→ **EXERCISE DESCRIPTION**:
With pictures omitted, the line containing "Viewport: 720px width, 647px" and all later lines of the records below are to be restated word for word.

Saved data entries
........

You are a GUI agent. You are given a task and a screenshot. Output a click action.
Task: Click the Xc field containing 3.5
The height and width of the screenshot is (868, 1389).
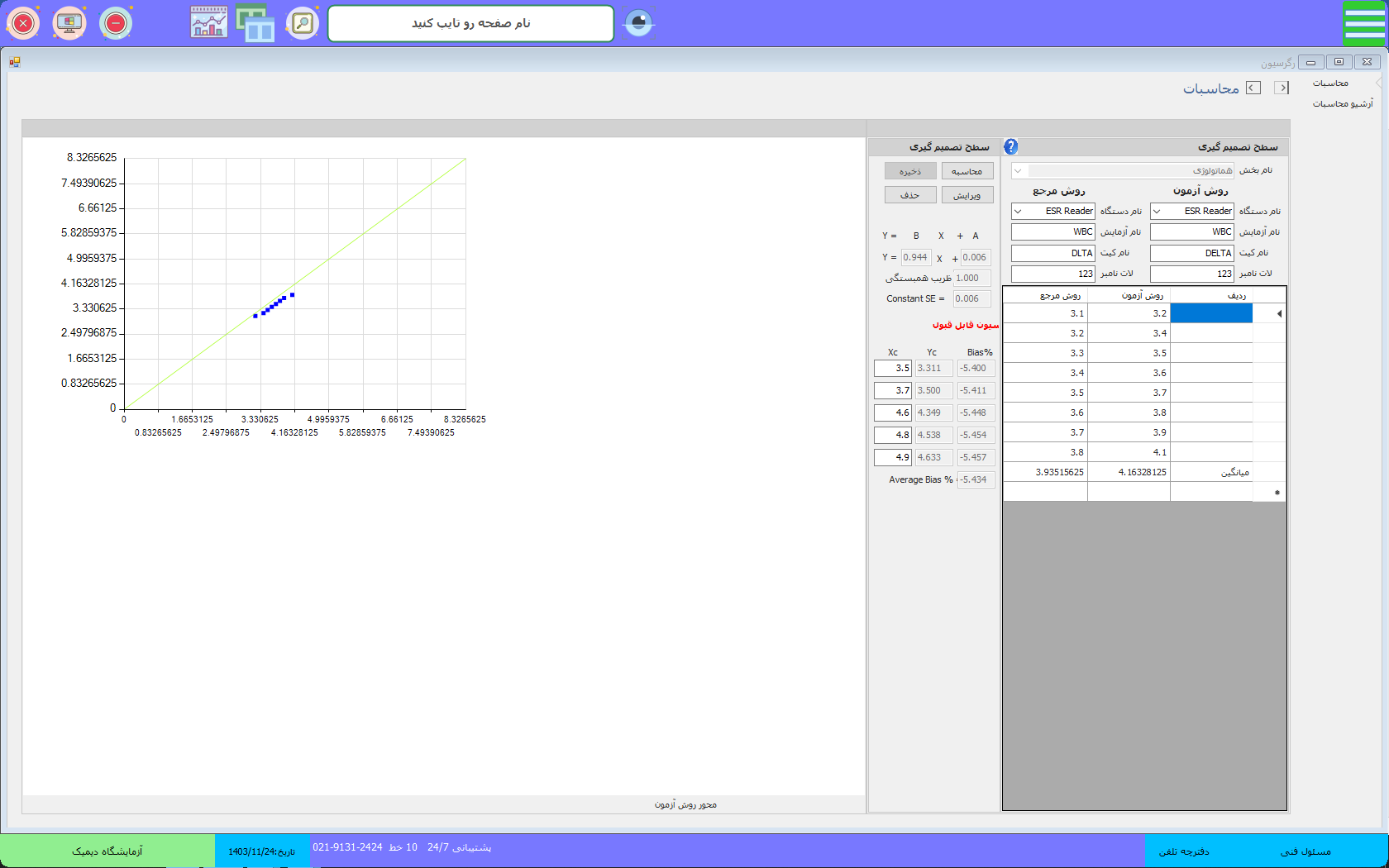pos(893,369)
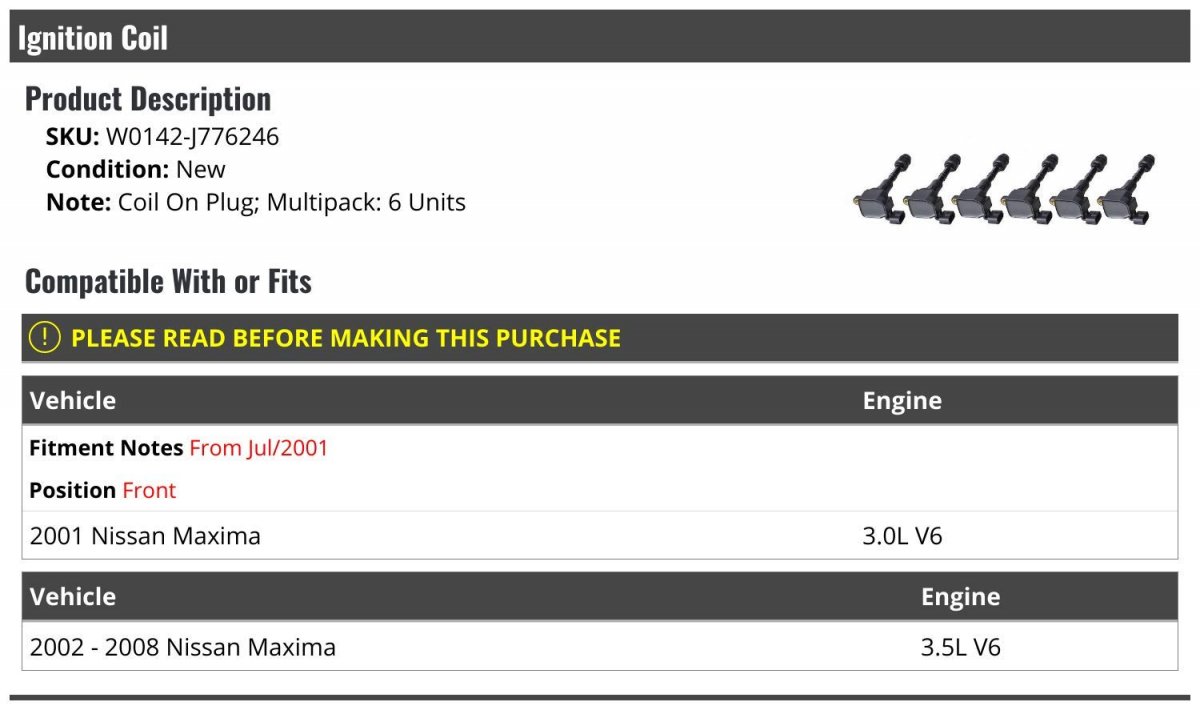Click the Compatible With or Fits heading
This screenshot has height=710, width=1200.
(x=168, y=282)
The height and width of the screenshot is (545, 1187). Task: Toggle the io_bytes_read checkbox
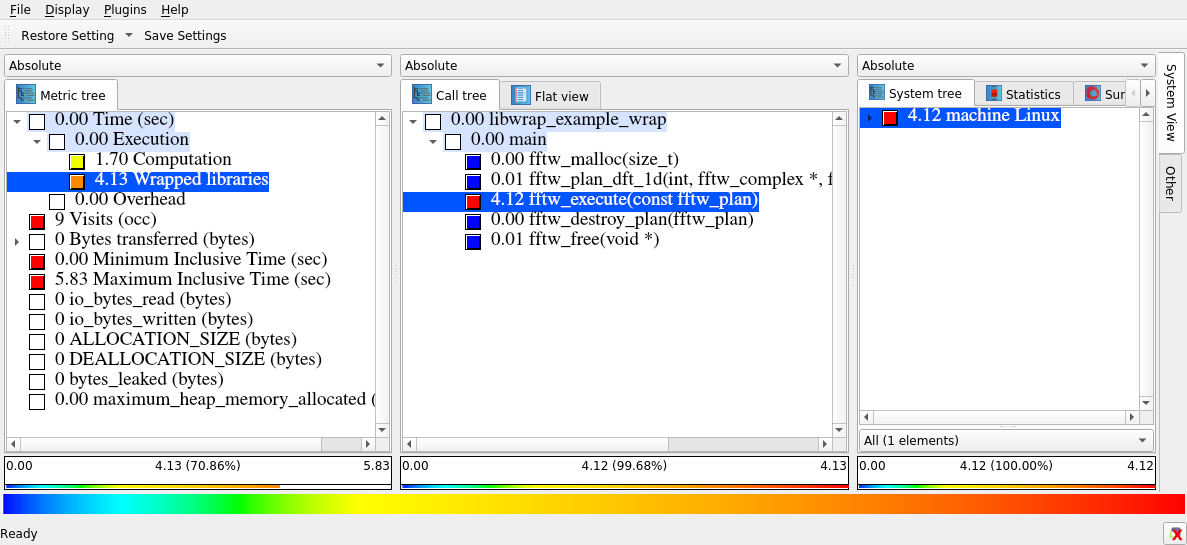click(x=37, y=301)
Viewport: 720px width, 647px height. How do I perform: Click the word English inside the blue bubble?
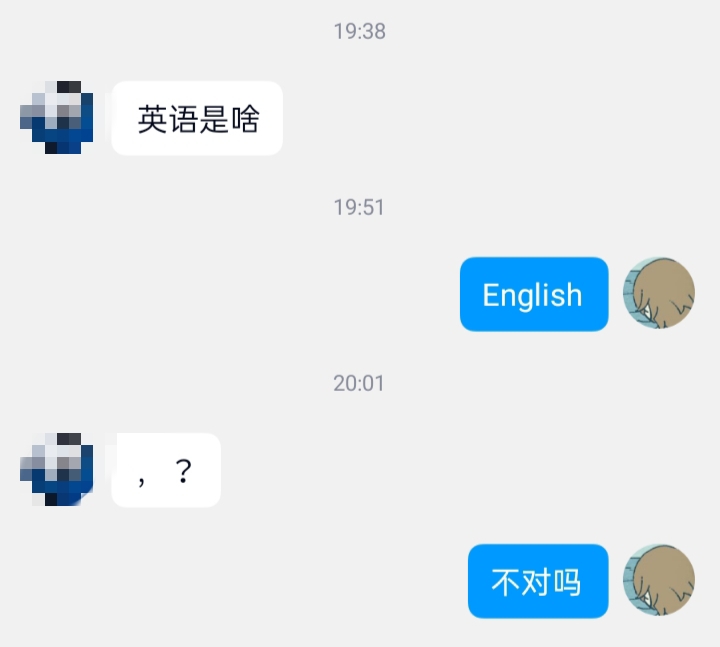click(533, 295)
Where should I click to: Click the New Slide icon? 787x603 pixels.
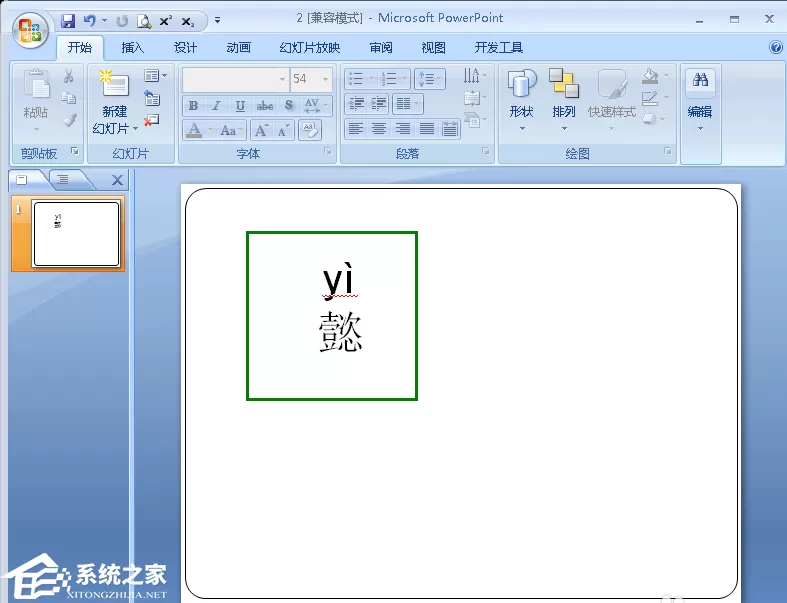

........

→ **RESPONSE AREA**:
Viewport: 720px width, 647px height. How do I perform: Click the word English inside the blue bubble?
click(533, 295)
Where should I click to: Click the New Slide icon? 787x603 pixels.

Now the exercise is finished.